As a simple but illustrative example of the model construction process,
we present a small biochemical model of the first few steps of ICL
detection and repair by the FA/BRCA pathway (58, 59). During DNA
replication, the presence of an ICL causes the replication fork to
stall. This stressed fork is detected by the protein FANCM, which binds
to the branched DNA structure caused by replication fork arrest and
recruits the FA “core complex” to the damage site (Fig. 5A).
The FA core complex is composed of three protein subcomplexes, each of
which is composed of three proteins (Fig. 5B): AG20 is a
complex of the proteins FANCA, FANCG, and FAAP20 (FA core complex
associated protein 20); BL100 is a complex of FANCB, FANCL, and FAAP100;
and CEF is a complex of FANCC, FANCE, and FANCF. For simplicity, we have
chosen to represent in the model each of these subcomplexes as distinct
molecular species that reversibly bind to each other to form the FA core
complex.

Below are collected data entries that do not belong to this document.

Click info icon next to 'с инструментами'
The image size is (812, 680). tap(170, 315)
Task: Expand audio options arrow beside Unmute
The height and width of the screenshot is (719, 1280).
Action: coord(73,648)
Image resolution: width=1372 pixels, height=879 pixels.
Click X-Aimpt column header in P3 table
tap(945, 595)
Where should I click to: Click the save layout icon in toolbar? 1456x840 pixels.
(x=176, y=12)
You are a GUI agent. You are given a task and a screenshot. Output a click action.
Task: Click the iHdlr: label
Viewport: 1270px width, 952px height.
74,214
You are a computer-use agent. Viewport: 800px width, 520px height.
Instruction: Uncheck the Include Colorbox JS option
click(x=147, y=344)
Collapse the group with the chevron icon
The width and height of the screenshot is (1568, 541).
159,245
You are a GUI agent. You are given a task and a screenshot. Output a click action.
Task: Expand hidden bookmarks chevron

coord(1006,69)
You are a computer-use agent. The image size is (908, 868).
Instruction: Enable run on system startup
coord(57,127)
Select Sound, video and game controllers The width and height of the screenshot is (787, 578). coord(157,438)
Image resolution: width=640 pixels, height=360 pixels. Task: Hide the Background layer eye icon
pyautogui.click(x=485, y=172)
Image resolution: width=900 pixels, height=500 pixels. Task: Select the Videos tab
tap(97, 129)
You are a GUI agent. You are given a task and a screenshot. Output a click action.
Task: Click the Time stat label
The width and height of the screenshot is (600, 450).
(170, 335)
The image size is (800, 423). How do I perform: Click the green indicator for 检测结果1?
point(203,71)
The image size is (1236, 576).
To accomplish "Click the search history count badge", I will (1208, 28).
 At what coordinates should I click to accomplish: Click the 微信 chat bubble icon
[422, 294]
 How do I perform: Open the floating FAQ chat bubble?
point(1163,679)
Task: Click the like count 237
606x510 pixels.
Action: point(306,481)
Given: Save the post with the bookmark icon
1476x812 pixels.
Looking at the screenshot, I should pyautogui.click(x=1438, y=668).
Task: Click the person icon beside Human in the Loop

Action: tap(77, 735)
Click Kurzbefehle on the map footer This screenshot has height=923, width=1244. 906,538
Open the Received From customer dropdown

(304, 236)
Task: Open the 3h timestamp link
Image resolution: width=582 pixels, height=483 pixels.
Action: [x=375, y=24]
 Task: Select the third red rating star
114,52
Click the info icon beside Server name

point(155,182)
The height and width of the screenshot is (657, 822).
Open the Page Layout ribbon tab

The complete computational model includes these subcomplex
binding reactions, the binding of FANCM to the ICL, and binding of the
FA core complex to ICL-bound FANCM (Fig. 5C). By defining
parameter values for the rates of each of these individual reactions,
the model becomes executable, i.e., the populations (or
concentrations) of the constituent species can be simulated over time
(Fig. 5D). In this way, hypotheses regarding the effects of
mutations (changing parameter values) and/or adding external
perturbagens (e.g., drugs) can be explored in silico.